Provides a RichTextField and CKEditorWidget utilizing CKEditor with image upload and browsing support included.

  1. Install or add django-ckeditor to your python path.

  2. Add ckeditor to your INSTALLED_APPS setting.

  3. Run the collectstatic management command: $ /manage.py collectstatic. This'll copy static CKEditor require media resources into the directory given by the STATIC_ROOT setting. See Django's documentation on managing static files for more info.

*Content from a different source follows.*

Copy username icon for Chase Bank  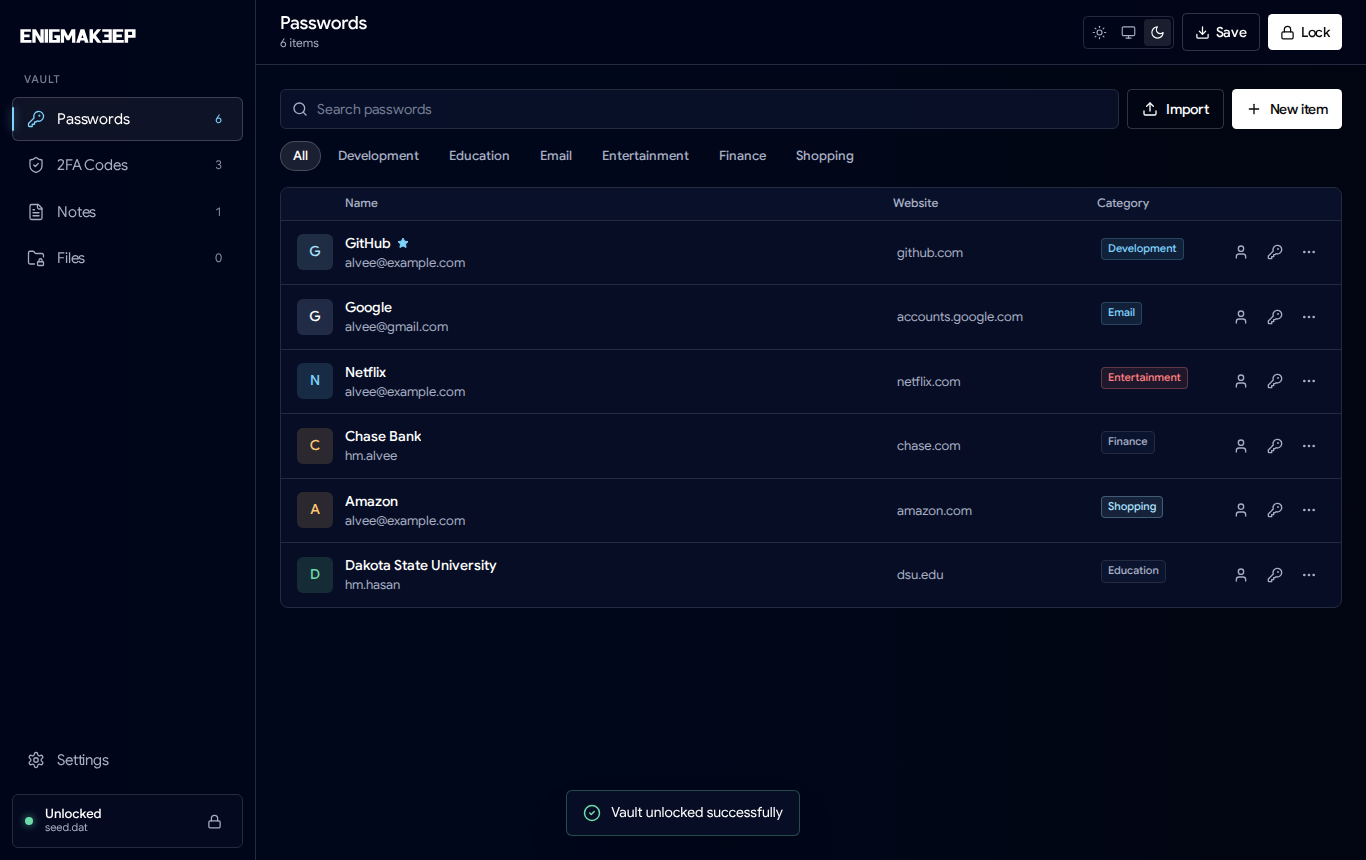[x=1241, y=446]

  4. Add a CKEDITOR_UPLOAD_PATH setting to the project's settings.py file. This setting specifies an relative path to your CKEditor media upload directory. CKEditor uses Django storage API. By default Django uses file system storage backend (it will use your MEDIA_ROOT and MEDIA_URL) and if you don't use different backend you have to have write permissions for the CKEDITOR_UPLOAD_PATH path within MEDIA_ROOT, i.e.:

    CKEDITOR_UPLOAD_PATH = "uploads/"
    

    For the default file system storage images will be uploaded to "uploads" folder in your MEDIA_ROOT and urls will be created against MEDIA_URL (/media/uploads/image.jpg).

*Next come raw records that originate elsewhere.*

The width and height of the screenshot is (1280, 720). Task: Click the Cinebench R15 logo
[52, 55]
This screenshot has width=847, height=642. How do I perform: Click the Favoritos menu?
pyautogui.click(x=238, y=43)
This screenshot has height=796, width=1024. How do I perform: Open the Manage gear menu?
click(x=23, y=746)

    CKEditor has been tested with django FileSystemStorage and S3BotoStorage. There are issues using S3Storage from django-storages.

  5. Add CKEditor URL include to your project's urls.py file:

    (r'^ckeditor/', include('ckeditor.urls')),
    
  1. Set the CKEDITOR_RESTRICT_BY_USER setting to True in the project's settings.py file (default False). This restricts access to uploaded images to the uploading user (e.g. each user only sees and uploads their own images). Superusers can still see all images. NOTE: This restriction is only enforced within the CKEditor media browser.

  2. Add a CKEDITOR_CONFIGS setting to the project's settings.py file. This specifies sets of CKEditor settings that are passed to CKEditor (see CKEditor's Setting Configurations), i.e.:

    CKEDITOR_CONFIGS = {
        'awesome_ckeditor': {
            'toolbar': 'Basic',
        },
    }
    

    The name of the settings can be referenced when instantiating a RichTextField:

    content = RichTextField(config_name='awesome_ckeditor')
    

    The name of the settings can be referenced when instantiating a CKEditorWidget:

    widget = CKEditorWidget(config_name='awesome_ckeditor')
    

    By specifying a set named default you'll be applying its settings to all RichTextField and CKEditorWidget objects for which config_name has not been explicitly defined

    CKEDITOR_CONFIGS = {
        'default': {
            'toolbar': 'Full',
            'height': 300,
            'width': 300,
        },
    }
    

The quickest way to add rich text editing capabilities to your models is to use the included RichTextField model field type. A CKEditor widget is rendered as the form field but in all other regards the field behaves as the standard Django TextField. For example:

from django.db import models
from ckeditor.fields import RichTextField

class Post(models.Model):
    content = RichTextField()

Alernatively you can use the included CKEditorWidget as the widget for a formfield. For example:

from django import forms
from django.contrib import admin
from ckeditor.widgets import CKEditorWidget

from post.models import Post

class PostAdminForm(forms.ModelForm):
    content = forms.CharField(widget=CKEditorWidget())
    class Meta:
        model = Post

class PostAdmin(admin.ModelAdmin):
    form = PostAdminForm

admin.site.register(Post, PostAdmin)

Included is a management command to create thumbnails for images already contained in CKEDITOR_UPLOAD_PATH. This is useful to create thumbnails when starting to use django-ckeditor with existing images. Issue the command as follows:

$ ./manage.py generateckeditorthumbnails

NOTE: If you're using custom views remember to include ckeditor.js in your form's media either through {{ form.media }} or through a <script> tag. Admin will do this for you automatically. See Django's Form Media docs for more info.